### Provided information ###
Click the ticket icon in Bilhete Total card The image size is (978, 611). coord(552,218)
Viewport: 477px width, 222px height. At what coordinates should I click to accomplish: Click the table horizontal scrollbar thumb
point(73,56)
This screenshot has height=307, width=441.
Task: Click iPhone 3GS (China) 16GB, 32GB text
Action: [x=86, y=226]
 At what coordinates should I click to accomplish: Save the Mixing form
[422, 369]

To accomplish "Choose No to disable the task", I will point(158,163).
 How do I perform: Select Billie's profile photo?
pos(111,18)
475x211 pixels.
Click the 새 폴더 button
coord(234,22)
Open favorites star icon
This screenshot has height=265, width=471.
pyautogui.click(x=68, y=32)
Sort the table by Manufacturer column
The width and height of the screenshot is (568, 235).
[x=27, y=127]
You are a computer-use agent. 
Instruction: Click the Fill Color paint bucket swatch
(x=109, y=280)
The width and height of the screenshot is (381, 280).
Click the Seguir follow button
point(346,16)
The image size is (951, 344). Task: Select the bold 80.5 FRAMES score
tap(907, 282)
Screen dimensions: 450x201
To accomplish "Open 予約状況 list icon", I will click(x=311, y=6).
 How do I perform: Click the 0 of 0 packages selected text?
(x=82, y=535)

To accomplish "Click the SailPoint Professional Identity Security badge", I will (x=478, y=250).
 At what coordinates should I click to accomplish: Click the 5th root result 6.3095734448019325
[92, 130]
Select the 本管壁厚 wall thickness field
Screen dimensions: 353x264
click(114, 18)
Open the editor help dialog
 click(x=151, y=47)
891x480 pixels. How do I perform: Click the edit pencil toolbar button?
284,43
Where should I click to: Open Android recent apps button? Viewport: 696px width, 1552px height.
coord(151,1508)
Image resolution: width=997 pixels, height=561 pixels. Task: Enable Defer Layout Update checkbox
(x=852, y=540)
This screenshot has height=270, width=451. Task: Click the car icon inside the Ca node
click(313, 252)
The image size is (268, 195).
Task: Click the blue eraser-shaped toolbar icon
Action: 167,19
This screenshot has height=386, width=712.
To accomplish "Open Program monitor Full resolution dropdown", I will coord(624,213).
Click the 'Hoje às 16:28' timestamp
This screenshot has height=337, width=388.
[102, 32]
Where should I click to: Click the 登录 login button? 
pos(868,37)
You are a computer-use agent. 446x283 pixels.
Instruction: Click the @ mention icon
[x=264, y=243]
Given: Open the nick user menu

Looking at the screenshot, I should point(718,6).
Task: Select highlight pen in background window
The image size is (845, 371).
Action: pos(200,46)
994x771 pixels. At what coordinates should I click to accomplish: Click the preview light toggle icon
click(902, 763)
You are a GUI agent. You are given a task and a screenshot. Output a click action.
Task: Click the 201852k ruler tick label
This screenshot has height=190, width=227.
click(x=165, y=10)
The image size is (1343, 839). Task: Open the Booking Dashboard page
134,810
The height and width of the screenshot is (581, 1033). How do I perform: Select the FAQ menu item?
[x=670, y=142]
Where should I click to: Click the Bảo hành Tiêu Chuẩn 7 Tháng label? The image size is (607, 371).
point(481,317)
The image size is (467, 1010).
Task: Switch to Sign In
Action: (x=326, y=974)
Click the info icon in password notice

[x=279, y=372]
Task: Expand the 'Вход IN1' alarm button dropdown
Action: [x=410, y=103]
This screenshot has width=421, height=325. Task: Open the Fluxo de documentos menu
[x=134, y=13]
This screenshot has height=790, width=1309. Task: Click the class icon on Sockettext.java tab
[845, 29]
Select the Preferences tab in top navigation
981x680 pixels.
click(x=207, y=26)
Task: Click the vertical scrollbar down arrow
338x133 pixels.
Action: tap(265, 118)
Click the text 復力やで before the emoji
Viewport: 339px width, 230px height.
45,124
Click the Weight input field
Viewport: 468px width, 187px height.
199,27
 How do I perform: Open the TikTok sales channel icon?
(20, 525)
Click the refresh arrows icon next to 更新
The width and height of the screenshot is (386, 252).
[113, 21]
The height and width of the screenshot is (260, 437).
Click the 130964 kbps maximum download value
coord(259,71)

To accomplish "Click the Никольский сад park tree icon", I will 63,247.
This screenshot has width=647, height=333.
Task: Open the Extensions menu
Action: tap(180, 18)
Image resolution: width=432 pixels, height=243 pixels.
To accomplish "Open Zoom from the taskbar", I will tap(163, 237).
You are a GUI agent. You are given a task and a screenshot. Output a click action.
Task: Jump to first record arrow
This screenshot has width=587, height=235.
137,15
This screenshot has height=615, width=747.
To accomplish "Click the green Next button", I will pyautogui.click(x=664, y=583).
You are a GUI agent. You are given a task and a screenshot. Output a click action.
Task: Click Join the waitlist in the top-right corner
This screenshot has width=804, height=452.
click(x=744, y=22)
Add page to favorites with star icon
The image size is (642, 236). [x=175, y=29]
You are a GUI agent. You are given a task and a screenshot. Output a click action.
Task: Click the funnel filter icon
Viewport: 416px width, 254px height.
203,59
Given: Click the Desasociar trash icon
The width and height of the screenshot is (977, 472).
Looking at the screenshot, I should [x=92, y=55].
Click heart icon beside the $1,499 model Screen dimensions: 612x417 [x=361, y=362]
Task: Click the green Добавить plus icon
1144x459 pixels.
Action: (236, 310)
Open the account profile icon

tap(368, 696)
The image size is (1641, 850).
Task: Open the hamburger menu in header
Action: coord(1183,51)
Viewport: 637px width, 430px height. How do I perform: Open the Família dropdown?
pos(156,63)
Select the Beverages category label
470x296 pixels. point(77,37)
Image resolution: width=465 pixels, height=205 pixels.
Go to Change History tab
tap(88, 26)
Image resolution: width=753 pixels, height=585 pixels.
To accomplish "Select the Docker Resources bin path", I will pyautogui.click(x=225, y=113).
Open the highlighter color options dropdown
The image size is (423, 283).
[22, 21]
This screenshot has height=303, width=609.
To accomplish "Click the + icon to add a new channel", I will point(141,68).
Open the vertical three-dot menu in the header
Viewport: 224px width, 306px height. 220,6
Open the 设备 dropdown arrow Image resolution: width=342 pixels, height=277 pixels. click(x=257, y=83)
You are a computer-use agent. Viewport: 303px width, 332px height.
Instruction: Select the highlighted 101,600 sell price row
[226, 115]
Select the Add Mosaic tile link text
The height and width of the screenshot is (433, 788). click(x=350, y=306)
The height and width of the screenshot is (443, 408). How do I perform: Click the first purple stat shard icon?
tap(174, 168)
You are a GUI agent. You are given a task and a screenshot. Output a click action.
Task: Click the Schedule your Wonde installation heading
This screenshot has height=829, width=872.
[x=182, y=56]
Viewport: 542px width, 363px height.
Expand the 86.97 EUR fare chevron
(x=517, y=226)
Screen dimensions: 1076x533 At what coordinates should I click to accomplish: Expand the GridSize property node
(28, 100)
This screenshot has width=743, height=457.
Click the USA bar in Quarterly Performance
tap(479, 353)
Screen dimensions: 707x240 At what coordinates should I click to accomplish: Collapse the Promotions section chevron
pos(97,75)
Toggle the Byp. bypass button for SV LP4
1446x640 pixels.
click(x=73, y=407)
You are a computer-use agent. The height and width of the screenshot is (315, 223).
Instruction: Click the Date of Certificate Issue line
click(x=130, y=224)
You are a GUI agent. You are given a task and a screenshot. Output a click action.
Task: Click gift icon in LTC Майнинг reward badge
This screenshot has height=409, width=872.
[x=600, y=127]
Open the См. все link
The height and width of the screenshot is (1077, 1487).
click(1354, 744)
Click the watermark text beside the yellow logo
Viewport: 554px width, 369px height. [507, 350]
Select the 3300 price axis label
###
Beginning with the line holding "Task: Click Join" and ending with the line holding "Task: Click the funnel filter icon", write out the stretch of material above exactly; add no further lines.

### Exercise response
Task: Click Join the waitlist in the top-right corner
This screenshot has width=804, height=452.
click(x=744, y=22)
Add page to favorites with star icon
The image size is (642, 236). [x=175, y=29]
You are a GUI agent. You are given a task and a screenshot. Output a click action.
Task: Click the funnel filter icon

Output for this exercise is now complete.